Einige Adlige hatten kritisiert, daß den Bauern
überhaupt Land überlassen werden mußte. »Dadurch sind
wir ein für allemal das hungrige Proletariat los und die mit diesem unbedingt
verknüpften träumerischen Theorien der Besitzgleichheit, den unversöhnlichen
Neid und Haß gegen die höheren Klassen und dessen
letztes Ergebnis, die soziale Revolution«, entgegnete ihnen Konstantin D. Kawelin, ein Vordenker der liberalen Aristokratie. Doch die
Reformer hatten die durch die Aufhebung der Leibeigenschaft freigesetzten
ökonomischen Triebkräfte ebenso unterschätzt wie diejenigen Revolutionäre, die
im Mir die Keimzelle eines russischen Sozialismus sahen. »Und nach 1861 verlief
die Entwicklung des Kapitalismus in Rußland mit einer
Schnelligkeit, daß im Laufe einiger Jahrzehnte
Umwandlungen vor sich gingen, die in manchen alten Ländern Europas ganze
Jahrhunderte erfordert hatten«, erkannte Lenin.
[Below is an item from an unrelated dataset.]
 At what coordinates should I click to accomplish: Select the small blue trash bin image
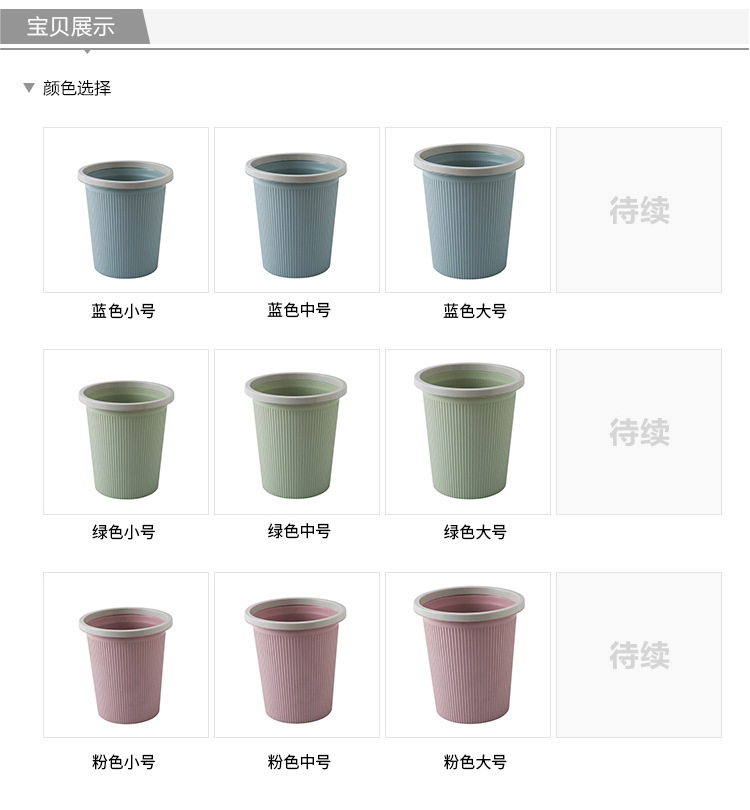tap(126, 210)
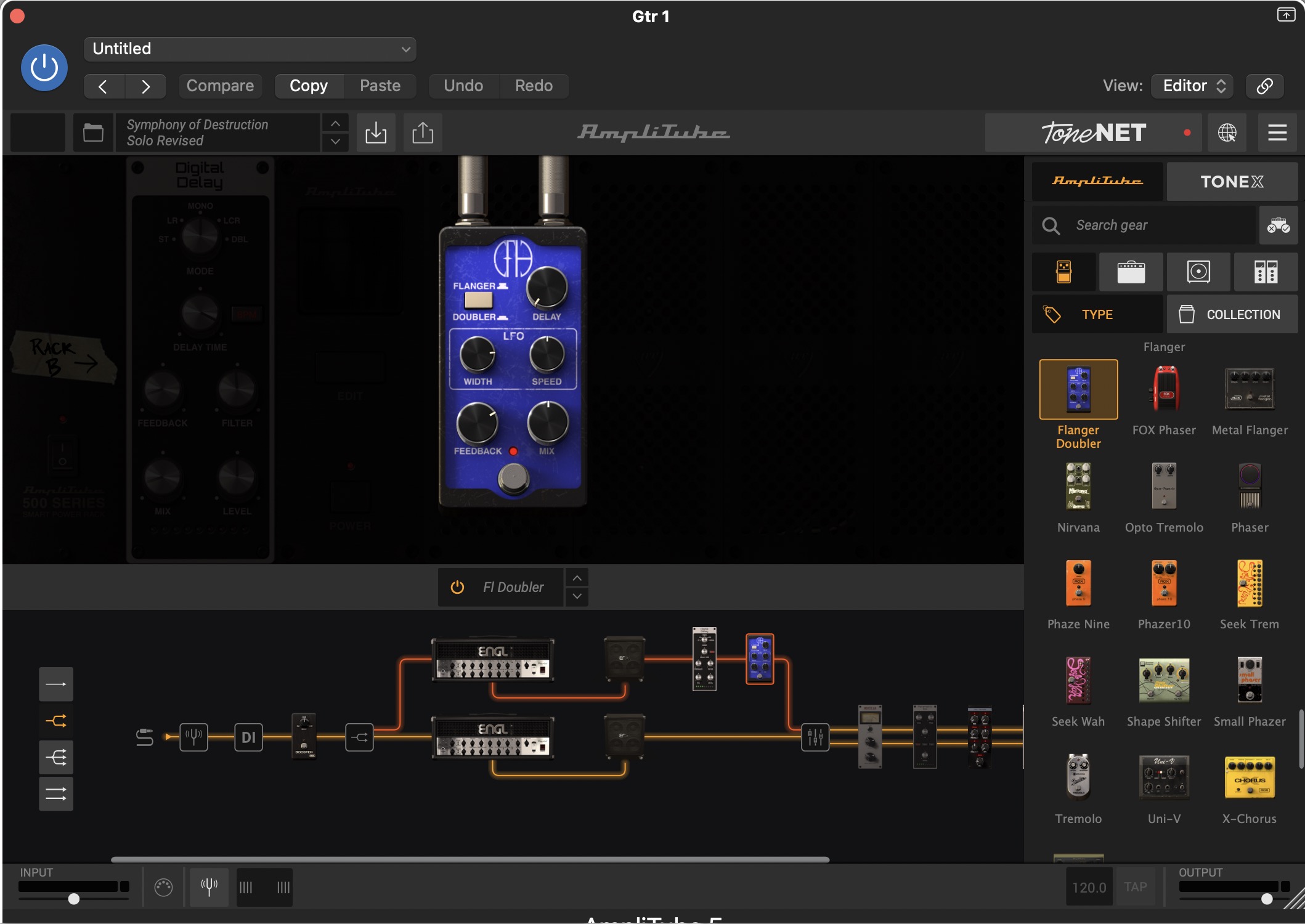This screenshot has width=1305, height=924.
Task: Select the rack effects category icon
Action: [x=1266, y=272]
Diese Entwicklung schuf die
Voraussetzung für die sozialistische Oktoberrevolution 1917. Unmittelbar nach
ihrem Sieg verfügte der allrussische Rätekongreß auf
Lenins Antrag mit dem »Dekret über Grund und Boden« die entschädigungslose
Enteignung des Großgrundbesitzes.
Quelle: Kurt Mandelbaum zur Vorgeschichte der
russischen Revolution
Das historische Milieu, in dem der
russische Sozialismus entstand, ist durch die Entwicklung geschaffen worden,
die mit der Aufhebung der Leibeigenschaft (1861) einsetzte. Der Charakter der
Bauernbefreiung bestimmte die agrarische und damit überhaupt die ökonomische
und politische Geschichte Rußlands bis zur Gegenwart
in entscheidender Weise. Die vorbürgerlichen Knechtschafts-
und Abhängigkeitsverhältnisse wurden nicht aufgehoben, sondern der sich
ausbreitenden Warenproduktion und Geldzirkulation angepaßt
und dadurch konserviert. In den Geldzinsen der Bauern an den Grundherren oder
den Loskaufgeldern an den Staat, der dem Grundherren den Anspruch auf den
Bodenzins ablöste, erschien die vorkapitalistische Arbeits- und Produktenrente
nur in verwandelter Form wieder, worin sie den neuen Bedingungen entsprach. Die
karge Bodenzuteilung – die Aufhebung der Leibeigenschaft kam in Rußland wie in Westeuropa einem Verlust der Leibeigenen an
ihrem Lande gleich – zwang die Bauern, Land vom Grundherrn zuzupachten
und das Pachtgeld durch Bestellung des Herrnguts abzutragen. So kehre auch die
Fron in der »Abarbeit« zurück, aber sie verlor, da
der Grundherr mit seiner Produktion auf den Weltmarkt ging und die auri sacra fames
[verfluchter Hunger nach Gold] kennengelernt hatte, ihren gemäßigt
patriarchalischen Charakter und wurde Glied eines »berechneten und berechnenden
Systems« (Marx), das die Exploitationsweise des
Kapitals auf rückständige Produktionsmethoden aufpfropft.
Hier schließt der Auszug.